O Partido Liberal (PL), liderado pelo ex-presidente Jair Bolsonaro, está articulando a construção de uma candidatura única para enfrentar Luiz Inácio Lula da Silva (PT) nas eleições de 2026. A movimentação reflete a preocupação com a divisão de votos na direita, especialmente diante da pulverização de nomes como Pablo Marçal (PRTB), Ronaldo Caiado (União Brasil) e o cantor Gusttavo Lima, que ainda não está filiado a um partido.
Segundo dirigentes da legenda, a fragmentação das candidaturas favorece a reeleição de Lula. Por isso, a estratégia inclui a abertura de diálogo com siglas como União Brasil, PP e Republicanos, além de conversas diretas com os potenciais candidatos citados. A intenção é buscar um consenso que viabilize uma frente ampla de oposição.
Bolsonaro como articulador
Apesar de manter publicamente o discurso de que Jair Bolsonaro será o candidato do partido, lideranças internas reconhecem que as chances de reversão da inelegibilidade do ex-presidente pelo Supremo Tribunal Federal (STF) são quase inexistentes. Nesse cenário, Bolsonaro seria o principal articulador da escolha de um representante da direita para o pleito.
Nos bastidores, Gusttavo Lima e Ronaldo Caiado são vistos como opções mais viáveis para composição, enquanto Pablo Marçal enfrenta resistência devido à falta de confiança de parlamentares de direita. Há também a expectativa de que tanto Gusttavo como Marçal optem por disputar cadeiras no Senado Federal, o que facilitaria o alinhamento dentro do espectro político.
Alianças e desafios
A estratégia do PL busca consolidar uma coalizão com partidos de centro e direita, que possam ampliar o alcance eleitoral da oposição.

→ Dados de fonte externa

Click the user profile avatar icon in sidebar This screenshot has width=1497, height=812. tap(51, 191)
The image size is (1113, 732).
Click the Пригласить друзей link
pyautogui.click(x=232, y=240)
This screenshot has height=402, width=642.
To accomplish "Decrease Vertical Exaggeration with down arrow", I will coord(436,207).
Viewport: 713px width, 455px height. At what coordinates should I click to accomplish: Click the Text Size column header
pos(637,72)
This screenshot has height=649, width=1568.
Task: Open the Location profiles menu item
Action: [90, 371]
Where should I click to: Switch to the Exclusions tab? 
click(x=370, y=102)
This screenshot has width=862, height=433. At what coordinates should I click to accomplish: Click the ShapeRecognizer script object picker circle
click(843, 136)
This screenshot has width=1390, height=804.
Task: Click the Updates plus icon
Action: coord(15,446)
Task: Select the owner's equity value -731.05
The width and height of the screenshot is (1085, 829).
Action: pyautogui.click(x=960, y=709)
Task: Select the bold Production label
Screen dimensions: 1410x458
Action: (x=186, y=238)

Contudo, a construção de um consenso não será simples, especialmente diante das diferenças políticas e dos interesses individuais dos possíveis candidatos.
Enquanto isso, o partido tenta manter a base unida e fortalecer o discurso contra o governo Lula, apostando em temas como economia, segurança pública e valores conservadores para atrair o eleitorado em 2026. A construção dessa candidatura única será um teste de articulação e unidade para a direita no Brasil.